### Task requirements
When you answer, restate the entries below without altering anything.

### Task input
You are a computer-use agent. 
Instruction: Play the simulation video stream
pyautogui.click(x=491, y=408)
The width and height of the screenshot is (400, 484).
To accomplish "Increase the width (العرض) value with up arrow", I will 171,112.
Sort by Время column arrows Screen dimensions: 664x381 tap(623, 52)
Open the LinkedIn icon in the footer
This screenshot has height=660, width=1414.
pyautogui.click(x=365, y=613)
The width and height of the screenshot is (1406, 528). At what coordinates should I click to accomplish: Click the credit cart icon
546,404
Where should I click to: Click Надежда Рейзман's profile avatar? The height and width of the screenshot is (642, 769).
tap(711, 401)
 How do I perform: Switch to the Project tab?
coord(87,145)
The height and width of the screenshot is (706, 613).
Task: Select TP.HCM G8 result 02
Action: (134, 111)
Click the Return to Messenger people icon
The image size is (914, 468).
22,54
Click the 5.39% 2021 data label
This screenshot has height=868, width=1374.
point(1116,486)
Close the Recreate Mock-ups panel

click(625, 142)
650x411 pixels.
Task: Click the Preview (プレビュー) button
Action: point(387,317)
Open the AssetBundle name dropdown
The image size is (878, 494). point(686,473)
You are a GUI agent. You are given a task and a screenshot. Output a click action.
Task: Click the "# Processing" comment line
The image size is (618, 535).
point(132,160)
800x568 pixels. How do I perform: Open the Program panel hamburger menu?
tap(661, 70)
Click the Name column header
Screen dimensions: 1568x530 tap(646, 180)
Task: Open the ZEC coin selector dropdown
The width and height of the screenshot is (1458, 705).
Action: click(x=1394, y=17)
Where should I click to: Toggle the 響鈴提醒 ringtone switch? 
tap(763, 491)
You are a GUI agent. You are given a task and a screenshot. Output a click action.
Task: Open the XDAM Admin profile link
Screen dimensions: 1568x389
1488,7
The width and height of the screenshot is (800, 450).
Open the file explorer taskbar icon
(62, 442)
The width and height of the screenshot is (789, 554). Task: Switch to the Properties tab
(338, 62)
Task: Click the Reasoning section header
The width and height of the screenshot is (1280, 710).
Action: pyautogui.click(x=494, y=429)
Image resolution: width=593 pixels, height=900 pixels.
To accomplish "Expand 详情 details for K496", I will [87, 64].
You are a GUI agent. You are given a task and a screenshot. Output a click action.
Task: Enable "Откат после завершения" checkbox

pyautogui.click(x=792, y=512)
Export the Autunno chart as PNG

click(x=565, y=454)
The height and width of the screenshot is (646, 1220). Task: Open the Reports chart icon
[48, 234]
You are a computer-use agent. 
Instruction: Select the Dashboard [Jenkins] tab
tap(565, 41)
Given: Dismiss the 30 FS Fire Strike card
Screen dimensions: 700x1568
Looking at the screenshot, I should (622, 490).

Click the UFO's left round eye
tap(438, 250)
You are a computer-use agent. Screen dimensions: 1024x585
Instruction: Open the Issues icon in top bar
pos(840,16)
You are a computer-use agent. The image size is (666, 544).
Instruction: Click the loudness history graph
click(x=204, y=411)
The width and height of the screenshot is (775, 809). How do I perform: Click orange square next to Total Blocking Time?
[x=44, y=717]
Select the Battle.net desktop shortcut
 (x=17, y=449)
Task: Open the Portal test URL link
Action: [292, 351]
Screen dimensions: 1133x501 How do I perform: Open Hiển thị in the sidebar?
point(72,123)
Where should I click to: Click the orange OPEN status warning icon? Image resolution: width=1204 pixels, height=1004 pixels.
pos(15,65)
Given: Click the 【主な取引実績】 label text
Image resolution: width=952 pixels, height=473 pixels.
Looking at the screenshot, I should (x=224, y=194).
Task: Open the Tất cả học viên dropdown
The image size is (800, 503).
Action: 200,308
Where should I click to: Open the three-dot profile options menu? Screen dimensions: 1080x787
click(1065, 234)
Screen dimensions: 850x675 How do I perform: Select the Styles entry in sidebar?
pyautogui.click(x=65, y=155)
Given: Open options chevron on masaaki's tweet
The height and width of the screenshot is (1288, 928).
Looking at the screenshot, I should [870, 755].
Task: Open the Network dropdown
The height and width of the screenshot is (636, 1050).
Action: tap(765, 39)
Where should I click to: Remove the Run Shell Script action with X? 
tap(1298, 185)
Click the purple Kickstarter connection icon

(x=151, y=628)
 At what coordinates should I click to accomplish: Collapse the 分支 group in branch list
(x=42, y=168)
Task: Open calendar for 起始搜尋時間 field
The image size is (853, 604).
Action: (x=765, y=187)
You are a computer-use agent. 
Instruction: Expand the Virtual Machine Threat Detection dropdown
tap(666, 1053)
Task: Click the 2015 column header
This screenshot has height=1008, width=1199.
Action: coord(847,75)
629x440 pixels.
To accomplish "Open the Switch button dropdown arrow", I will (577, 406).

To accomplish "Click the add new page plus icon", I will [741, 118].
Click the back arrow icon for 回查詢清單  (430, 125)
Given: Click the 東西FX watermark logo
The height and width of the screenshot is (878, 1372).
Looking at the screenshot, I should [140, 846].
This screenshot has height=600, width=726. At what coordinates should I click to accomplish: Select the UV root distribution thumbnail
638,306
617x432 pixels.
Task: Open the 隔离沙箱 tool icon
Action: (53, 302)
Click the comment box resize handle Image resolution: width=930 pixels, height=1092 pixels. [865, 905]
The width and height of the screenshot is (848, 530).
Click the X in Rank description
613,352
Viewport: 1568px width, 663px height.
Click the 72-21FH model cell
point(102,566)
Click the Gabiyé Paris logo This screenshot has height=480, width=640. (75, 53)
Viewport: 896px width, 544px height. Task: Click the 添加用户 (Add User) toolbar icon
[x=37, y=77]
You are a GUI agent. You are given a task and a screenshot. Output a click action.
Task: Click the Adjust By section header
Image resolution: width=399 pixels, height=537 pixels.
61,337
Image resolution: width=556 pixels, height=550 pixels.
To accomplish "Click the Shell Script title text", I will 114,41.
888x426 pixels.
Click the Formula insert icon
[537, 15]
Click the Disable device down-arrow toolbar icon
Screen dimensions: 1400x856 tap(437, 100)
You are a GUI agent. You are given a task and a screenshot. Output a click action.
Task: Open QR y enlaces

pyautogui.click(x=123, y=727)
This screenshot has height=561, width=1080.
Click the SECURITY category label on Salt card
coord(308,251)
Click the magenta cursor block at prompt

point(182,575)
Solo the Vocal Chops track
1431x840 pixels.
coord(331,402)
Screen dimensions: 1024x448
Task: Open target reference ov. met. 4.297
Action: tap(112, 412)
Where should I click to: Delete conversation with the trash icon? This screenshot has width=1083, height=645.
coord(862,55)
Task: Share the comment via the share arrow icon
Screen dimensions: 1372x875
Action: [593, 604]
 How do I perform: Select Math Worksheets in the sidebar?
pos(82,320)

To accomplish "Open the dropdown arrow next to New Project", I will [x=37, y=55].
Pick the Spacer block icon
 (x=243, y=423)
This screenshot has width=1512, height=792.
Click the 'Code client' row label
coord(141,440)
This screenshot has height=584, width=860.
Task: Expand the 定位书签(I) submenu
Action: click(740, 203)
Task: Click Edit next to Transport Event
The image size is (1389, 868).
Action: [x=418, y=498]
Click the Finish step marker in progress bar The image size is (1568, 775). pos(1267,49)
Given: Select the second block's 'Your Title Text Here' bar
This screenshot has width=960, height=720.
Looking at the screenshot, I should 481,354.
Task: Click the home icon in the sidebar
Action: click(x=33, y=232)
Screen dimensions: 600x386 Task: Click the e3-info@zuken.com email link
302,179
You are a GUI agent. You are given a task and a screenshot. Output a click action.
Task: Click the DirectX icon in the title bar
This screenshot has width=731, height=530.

### Solution to this exercise
You are a computer-use agent. 
Instruction: Play the simulation video stream
pyautogui.click(x=491, y=408)
The width and height of the screenshot is (400, 484).
To accomplish "Increase the width (العرض) value with up arrow", I will 171,112.
Sort by Время column arrows Screen dimensions: 664x381 tap(623, 52)
Open the LinkedIn icon in the footer
This screenshot has height=660, width=1414.
pyautogui.click(x=365, y=613)
The width and height of the screenshot is (1406, 528). At what coordinates should I click to accomplish: Click the credit cart icon
546,404
Where should I click to: Click Надежда Рейзман's profile avatar? The height and width of the screenshot is (642, 769).
tap(711, 401)
 How do I perform: Switch to the Project tab?
coord(87,145)
The height and width of the screenshot is (706, 613).
Task: Select TP.HCM G8 result 02
Action: (134, 111)
Click the Return to Messenger people icon
The image size is (914, 468).
22,54
Click the 5.39% 2021 data label
This screenshot has height=868, width=1374.
point(1116,486)
Close the Recreate Mock-ups panel

click(625, 142)
650x411 pixels.
Task: Click the Preview (プレビュー) button
Action: point(387,317)
Open the AssetBundle name dropdown
The image size is (878, 494). point(686,473)
You are a GUI agent. You are given a task and a screenshot. Output a click action.
Task: Click the "# Processing" comment line
The image size is (618, 535).
point(132,160)
800x568 pixels. How do I perform: Open the Program panel hamburger menu?
tap(661, 70)
Click the Name column header
Screen dimensions: 1568x530 tap(646, 180)
Task: Open the ZEC coin selector dropdown
The width and height of the screenshot is (1458, 705).
Action: click(x=1394, y=17)
Where should I click to: Toggle the 響鈴提醒 ringtone switch? 
tap(763, 491)
You are a GUI agent. You are given a task and a screenshot. Output a click action.
Task: Open the XDAM Admin profile link
Screen dimensions: 1568x389
1488,7
The width and height of the screenshot is (800, 450).
Open the file explorer taskbar icon
(62, 442)
The width and height of the screenshot is (789, 554). Task: Switch to the Properties tab
(338, 62)
Task: Click the Reasoning section header
The width and height of the screenshot is (1280, 710).
Action: pyautogui.click(x=494, y=429)
Image resolution: width=593 pixels, height=900 pixels.
To accomplish "Expand 详情 details for K496", I will [87, 64].
You are a GUI agent. You are given a task and a screenshot. Output a click action.
Task: Enable "Откат после завершения" checkbox

pyautogui.click(x=792, y=512)
Export the Autunno chart as PNG

click(x=565, y=454)
The height and width of the screenshot is (646, 1220). Task: Open the Reports chart icon
[48, 234]
You are a computer-use agent. 
Instruction: Select the Dashboard [Jenkins] tab
tap(565, 41)
Given: Dismiss the 30 FS Fire Strike card
Screen dimensions: 700x1568
Looking at the screenshot, I should (622, 490).

Click the UFO's left round eye
tap(438, 250)
You are a computer-use agent. Screen dimensions: 1024x585
Instruction: Open the Issues icon in top bar
pos(840,16)
You are a computer-use agent. The image size is (666, 544).
Instruction: Click the loudness history graph
click(x=204, y=411)
The width and height of the screenshot is (775, 809). How do I perform: Click orange square next to Total Blocking Time?
[x=44, y=717]
Select the Battle.net desktop shortcut
 (x=17, y=449)
Task: Open the Portal test URL link
Action: [292, 351]
Screen dimensions: 1133x501 How do I perform: Open Hiển thị in the sidebar?
point(72,123)
Where should I click to: Click the orange OPEN status warning icon? Image resolution: width=1204 pixels, height=1004 pixels.
pos(15,65)
Given: Click the 【主な取引実績】 label text
Image resolution: width=952 pixels, height=473 pixels.
Looking at the screenshot, I should (x=224, y=194).
Task: Open the Tất cả học viên dropdown
The image size is (800, 503).
Action: 200,308
Where should I click to: Open the three-dot profile options menu? Screen dimensions: 1080x787
click(1065, 234)
Screen dimensions: 850x675 How do I perform: Select the Styles entry in sidebar?
pyautogui.click(x=65, y=155)
Given: Open options chevron on masaaki's tweet
The height and width of the screenshot is (1288, 928).
Looking at the screenshot, I should [870, 755].
Task: Open the Network dropdown
The height and width of the screenshot is (636, 1050).
Action: tap(765, 39)
Where should I click to: Remove the Run Shell Script action with X? 
tap(1298, 185)
Click the purple Kickstarter connection icon

(x=151, y=628)
 At what coordinates should I click to accomplish: Collapse the 分支 group in branch list
(x=42, y=168)
Task: Open calendar for 起始搜尋時間 field
The image size is (853, 604).
Action: (x=765, y=187)
You are a computer-use agent. 
Instruction: Expand the Virtual Machine Threat Detection dropdown
tap(666, 1053)
Task: Click the 2015 column header
This screenshot has height=1008, width=1199.
Action: coord(847,75)
629x440 pixels.
To accomplish "Open the Switch button dropdown arrow", I will (577, 406).

To accomplish "Click the add new page plus icon", I will [741, 118].
Click the back arrow icon for 回查詢清單  (430, 125)
Given: Click the 東西FX watermark logo
The height and width of the screenshot is (878, 1372).
Looking at the screenshot, I should [140, 846].
This screenshot has height=600, width=726. At what coordinates should I click to accomplish: Select the UV root distribution thumbnail
638,306
617x432 pixels.
Task: Open the 隔离沙箱 tool icon
Action: (53, 302)
Click the comment box resize handle Image resolution: width=930 pixels, height=1092 pixels. [865, 905]
The width and height of the screenshot is (848, 530).
Click the X in Rank description
613,352
Viewport: 1568px width, 663px height.
Click the 72-21FH model cell
point(102,566)
Click the Gabiyé Paris logo This screenshot has height=480, width=640. (75, 53)
Viewport: 896px width, 544px height. Task: Click the 添加用户 (Add User) toolbar icon
[x=37, y=77]
You are a GUI agent. You are given a task and a screenshot. Output a click action.
Task: Click the Adjust By section header
Image resolution: width=399 pixels, height=537 pixels.
61,337
Image resolution: width=556 pixels, height=550 pixels.
To accomplish "Click the Shell Script title text", I will 114,41.
888x426 pixels.
Click the Formula insert icon
[537, 15]
Click the Disable device down-arrow toolbar icon
Screen dimensions: 1400x856 tap(437, 100)
You are a GUI agent. You are given a task and a screenshot. Output a click action.
Task: Open QR y enlaces

pyautogui.click(x=123, y=727)
This screenshot has height=561, width=1080.
Click the SECURITY category label on Salt card
coord(308,251)
Click the magenta cursor block at prompt

point(182,575)
Solo the Vocal Chops track
1431x840 pixels.
coord(331,402)
Screen dimensions: 1024x448
Task: Open target reference ov. met. 4.297
Action: tap(112, 412)
Where should I click to: Delete conversation with the trash icon? This screenshot has width=1083, height=645.
coord(862,55)
Task: Share the comment via the share arrow icon
Screen dimensions: 1372x875
Action: [593, 604]
 How do I perform: Select Math Worksheets in the sidebar?
pos(82,320)

To accomplish "Open the dropdown arrow next to New Project", I will [x=37, y=55].
Pick the Spacer block icon
 (x=243, y=423)
This screenshot has width=1512, height=792.
Click the 'Code client' row label
coord(141,440)
This screenshot has height=584, width=860.
Task: Expand the 定位书签(I) submenu
Action: click(740, 203)
Task: Click Edit next to Transport Event
The image size is (1389, 868).
Action: [x=418, y=498]
Click the Finish step marker in progress bar The image size is (1568, 775). pos(1267,49)
Given: Select the second block's 'Your Title Text Here' bar
This screenshot has width=960, height=720.
Looking at the screenshot, I should 481,354.
Task: Click the home icon in the sidebar
Action: click(x=33, y=232)
Screen dimensions: 600x386 Task: Click the e3-info@zuken.com email link
302,179
You are a GUI agent. You are given a task and a screenshot. Output a click action.
Task: Click the DirectX icon in the title bar
This screenshot has width=731, height=530.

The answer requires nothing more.